/ /

通过聚合转换数据

Overview

在本指南中，您可以了解如何使用 PyMongo 执行聚合操作。

聚合操作处理 MongoDB 集合中的数据并返回计算结果。 MongoDB 聚合框架是 Query API 的一部分，以数据处理管道的概念为模型。文档进入包含一个或多个阶段的管道，该管道将文档转换为聚合结果。

聚合操作类似于汽车工厂。汽车工厂有一条装配线，其中包含配备专用工具的装配站，用于完成特定的工作，例如钻机和焊机。毛坯零件会进入工厂，然后装配线将其转换并组装为成品。

聚合管道是装配线，聚合阶段是装配站，操作符表达式则是专用工具。

提示

完成聚合教程

您可以在服务器手册的完整聚合管道教程部分找到详细解释常见聚合任务的教程。选择一个教程，然后从页面右上角的 Select your language 下拉菜单中选择 Python。

聚合与查找操作

您可以使用查找操作执行以下动作：

选择要返回的文档
选择要返回的字段
对结果进行排序

您可以使用聚合操作执行以下动作：

执行查找操作
重命名字段
计算字段
汇总数据
对值进行分组

限制

使用聚合操作时，请记住以下限制：

返回的文档不得违反 BSON 文档大小限制（16 兆字节）。
默认，管道阶段的内存限制为100 MB。您可以使用aggregate()方法的allowDiskUse关键字参数来超出此限制。

重要

$graphLookup 异常

$graphLookup阶段有100 MB 的严格内存限制，并忽略allowDiskUse参数。

聚合示例

注意

此示例使用Atlas示例数据集中的sample_restaurants.restaurants集合。要学习；了解如何创建免费的MongoDB Atlas 群集并加载示例数据集，请参阅PyMongo入门。

如需执行聚合，请向 collection.aggregate() 方法传递聚合阶段列表。

以下代码示例计算纽约每个区的面包店数量。为此，它使用具有以下阶段的聚合管道：

$match阶段，用于筛选cuisine字段包含值"Bakery"的文档。
$group阶段，用于按borough字段对匹配文档进行分组，并累积每个不同值的文档计数。

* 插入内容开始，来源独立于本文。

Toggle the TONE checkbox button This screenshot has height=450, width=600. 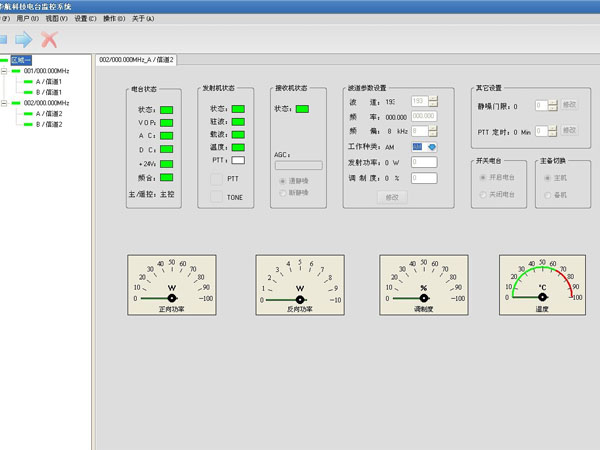[x=217, y=197]
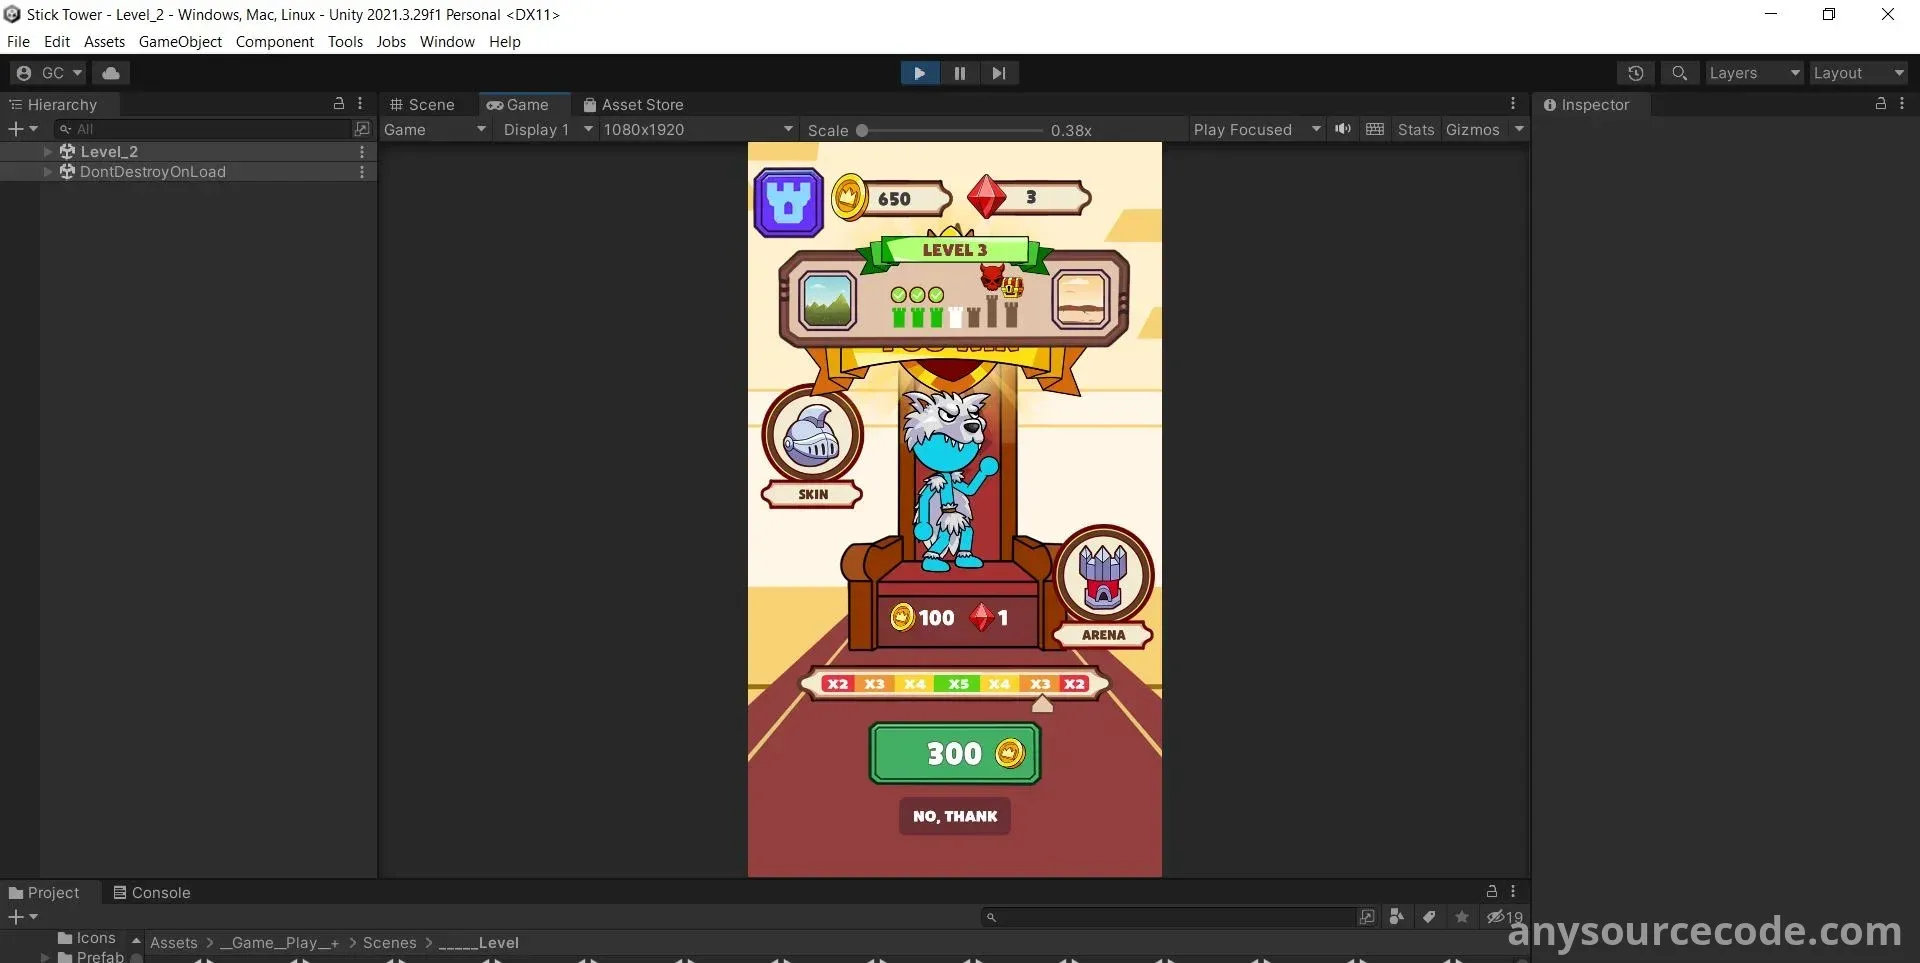
Task: Switch to the Scene tab
Action: pos(422,105)
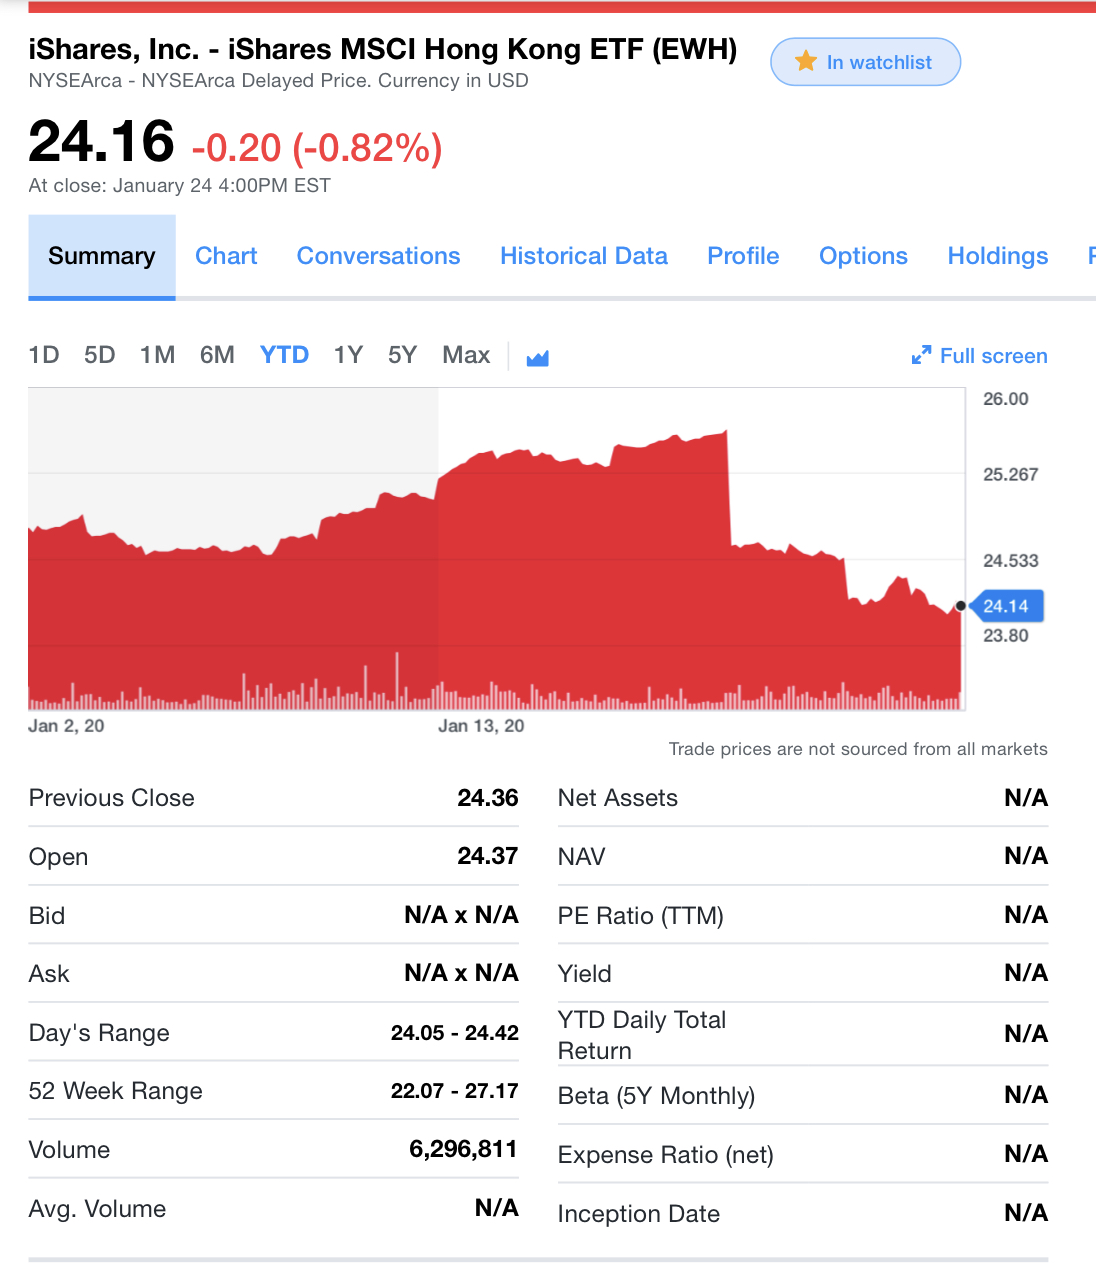Click the Full screen expand icon
The height and width of the screenshot is (1263, 1096).
pos(921,356)
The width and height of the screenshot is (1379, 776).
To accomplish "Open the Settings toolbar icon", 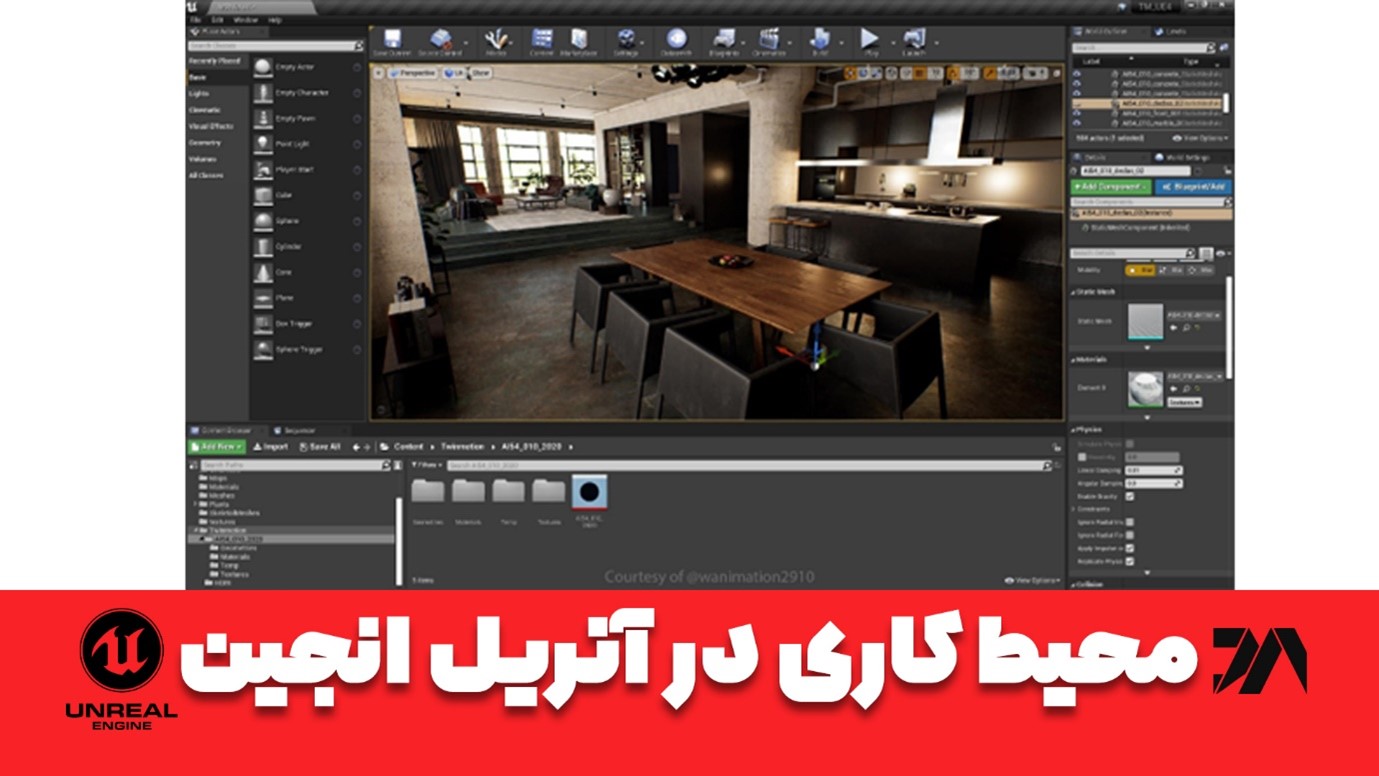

选择 Synchronous 或 Asynchronous标签页，查看相应的代码：

# Define an aggregation pipeline with a match stage and a group stage
pipeline = [
   { "$match": { "cuisine": "Bakery" } },
   { "$group": { "_id": "$borough", "count": { "$sum": 1 } } }
]
# Execute the aggregation
aggCursor = collection.aggregate(pipeline)
# Print the aggregated results
for document in aggCursor:
   print(document)

# Define an aggregation pipeline with a match stage and a group stage
pipeline = [
   { "$match": { "cuisine": "Bakery" } },
   { "$group": { "_id": "$borough", "count": { "$sum": 1 } } }
]
# Execute the aggregation
aggCursor = await collection.aggregate(pipeline)
# Print the aggregated results
async for document in aggCursor:
   print(document)

前面的代码示例生成类似于以下内容的输出：

{'_id': 'Bronx', 'count': 71}
{'_id': 'Brooklyn', 'count': 173}
{'_id': 'Missing', 'count': 2}
{'_id': 'Manhattan', 'count': 221}
{'_id': 'Queens', 'count': 204}
{'_id': 'Staten Island', 'count': 20}

解释聚合

要查看有关 MongoDB 如何执行您的操作的信息，您可以指示 MongoDB 进行解释。 MongoDB 解释操作时，会返回执行计划和性能统计信息。执行计划是 MongoDB 完成操作的一种潜在方式。当您指示 MongoDB 解释一个操作时，它会返回 MongoDB 执行的计划和任何被拒绝的执行计划。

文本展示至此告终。